= Goal =
Please convert the items, from their first line through the line containing "will click(323, 385).", into a Markdown table with the columns Row and Line. Leave out blank lines.

= Records =
┄┄┄┄┄┄
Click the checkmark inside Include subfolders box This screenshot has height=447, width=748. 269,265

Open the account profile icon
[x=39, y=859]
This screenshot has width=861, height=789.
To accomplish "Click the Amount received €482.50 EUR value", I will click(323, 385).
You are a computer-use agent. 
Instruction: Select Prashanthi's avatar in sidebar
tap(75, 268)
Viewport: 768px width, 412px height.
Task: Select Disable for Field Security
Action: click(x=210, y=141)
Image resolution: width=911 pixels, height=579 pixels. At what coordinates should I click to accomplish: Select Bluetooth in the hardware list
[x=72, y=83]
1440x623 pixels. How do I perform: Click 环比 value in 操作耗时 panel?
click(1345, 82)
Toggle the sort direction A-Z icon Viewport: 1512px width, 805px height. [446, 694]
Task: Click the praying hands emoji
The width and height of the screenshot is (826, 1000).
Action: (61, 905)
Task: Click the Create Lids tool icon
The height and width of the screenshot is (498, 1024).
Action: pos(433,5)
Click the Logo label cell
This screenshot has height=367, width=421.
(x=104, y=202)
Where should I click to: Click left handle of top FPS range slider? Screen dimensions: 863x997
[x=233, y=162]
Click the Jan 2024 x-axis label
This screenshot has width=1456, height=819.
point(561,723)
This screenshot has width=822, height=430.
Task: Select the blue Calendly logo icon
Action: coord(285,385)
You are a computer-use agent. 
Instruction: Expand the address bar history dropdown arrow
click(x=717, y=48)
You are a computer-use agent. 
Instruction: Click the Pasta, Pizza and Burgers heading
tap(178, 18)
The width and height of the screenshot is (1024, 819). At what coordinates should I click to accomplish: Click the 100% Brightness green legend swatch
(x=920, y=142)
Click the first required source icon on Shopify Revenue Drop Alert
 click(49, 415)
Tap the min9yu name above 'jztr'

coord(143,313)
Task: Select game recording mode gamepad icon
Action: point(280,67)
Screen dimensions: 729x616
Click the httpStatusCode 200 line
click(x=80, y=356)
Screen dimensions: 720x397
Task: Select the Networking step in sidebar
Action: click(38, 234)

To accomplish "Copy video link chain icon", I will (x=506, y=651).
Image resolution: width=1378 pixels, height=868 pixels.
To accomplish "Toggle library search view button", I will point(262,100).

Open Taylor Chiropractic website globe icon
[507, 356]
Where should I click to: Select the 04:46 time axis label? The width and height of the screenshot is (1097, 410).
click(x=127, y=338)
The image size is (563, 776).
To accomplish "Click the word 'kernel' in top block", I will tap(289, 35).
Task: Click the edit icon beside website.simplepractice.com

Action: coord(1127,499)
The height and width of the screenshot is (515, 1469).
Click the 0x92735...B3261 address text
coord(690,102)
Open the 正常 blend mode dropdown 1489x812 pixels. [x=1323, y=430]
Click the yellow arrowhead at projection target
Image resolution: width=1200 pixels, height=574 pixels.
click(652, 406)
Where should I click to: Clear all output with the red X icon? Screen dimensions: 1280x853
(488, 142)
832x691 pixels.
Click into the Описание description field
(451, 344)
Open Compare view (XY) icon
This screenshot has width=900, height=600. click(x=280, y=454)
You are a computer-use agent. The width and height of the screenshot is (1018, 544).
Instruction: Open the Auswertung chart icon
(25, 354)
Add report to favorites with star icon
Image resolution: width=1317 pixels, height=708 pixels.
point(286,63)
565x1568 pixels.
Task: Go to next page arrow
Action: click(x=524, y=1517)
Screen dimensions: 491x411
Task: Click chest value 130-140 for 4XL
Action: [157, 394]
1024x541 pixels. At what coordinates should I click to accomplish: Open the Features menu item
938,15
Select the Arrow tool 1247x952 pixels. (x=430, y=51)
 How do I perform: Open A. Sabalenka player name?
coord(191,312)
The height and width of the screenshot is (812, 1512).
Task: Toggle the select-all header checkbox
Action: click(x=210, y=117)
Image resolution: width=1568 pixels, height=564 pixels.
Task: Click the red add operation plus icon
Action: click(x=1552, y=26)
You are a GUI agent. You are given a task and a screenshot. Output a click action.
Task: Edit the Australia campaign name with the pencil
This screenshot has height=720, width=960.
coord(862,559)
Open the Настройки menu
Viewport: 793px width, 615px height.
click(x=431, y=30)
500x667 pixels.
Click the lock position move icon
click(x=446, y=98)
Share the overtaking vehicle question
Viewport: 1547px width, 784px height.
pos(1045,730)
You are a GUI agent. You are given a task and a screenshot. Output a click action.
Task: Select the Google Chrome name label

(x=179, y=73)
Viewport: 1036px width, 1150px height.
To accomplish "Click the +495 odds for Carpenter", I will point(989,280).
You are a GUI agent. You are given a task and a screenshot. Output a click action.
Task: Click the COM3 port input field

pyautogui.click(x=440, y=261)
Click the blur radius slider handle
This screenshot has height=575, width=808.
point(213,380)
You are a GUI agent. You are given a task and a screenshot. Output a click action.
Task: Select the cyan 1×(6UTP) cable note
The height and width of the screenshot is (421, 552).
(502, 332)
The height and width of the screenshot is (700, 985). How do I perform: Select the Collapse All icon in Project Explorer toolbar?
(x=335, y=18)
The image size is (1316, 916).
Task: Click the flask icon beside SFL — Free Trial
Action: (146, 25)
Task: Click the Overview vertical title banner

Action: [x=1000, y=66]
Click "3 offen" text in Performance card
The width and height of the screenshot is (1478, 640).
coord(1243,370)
┄┄┄┄┄┄
= In response =
| Row | Line |
|---|---|
| 1 | Click the checkmark inside Include subfolders box This screenshot has height=447, width=748. 269,265 |
| 2 | Open the account profile icon |
| 3 | [x=39, y=859] |
| 4 | This screenshot has width=861, height=789. |
| 5 | To accomplish "Click the Amount received €482.50 EUR value", I will click(323, 385). |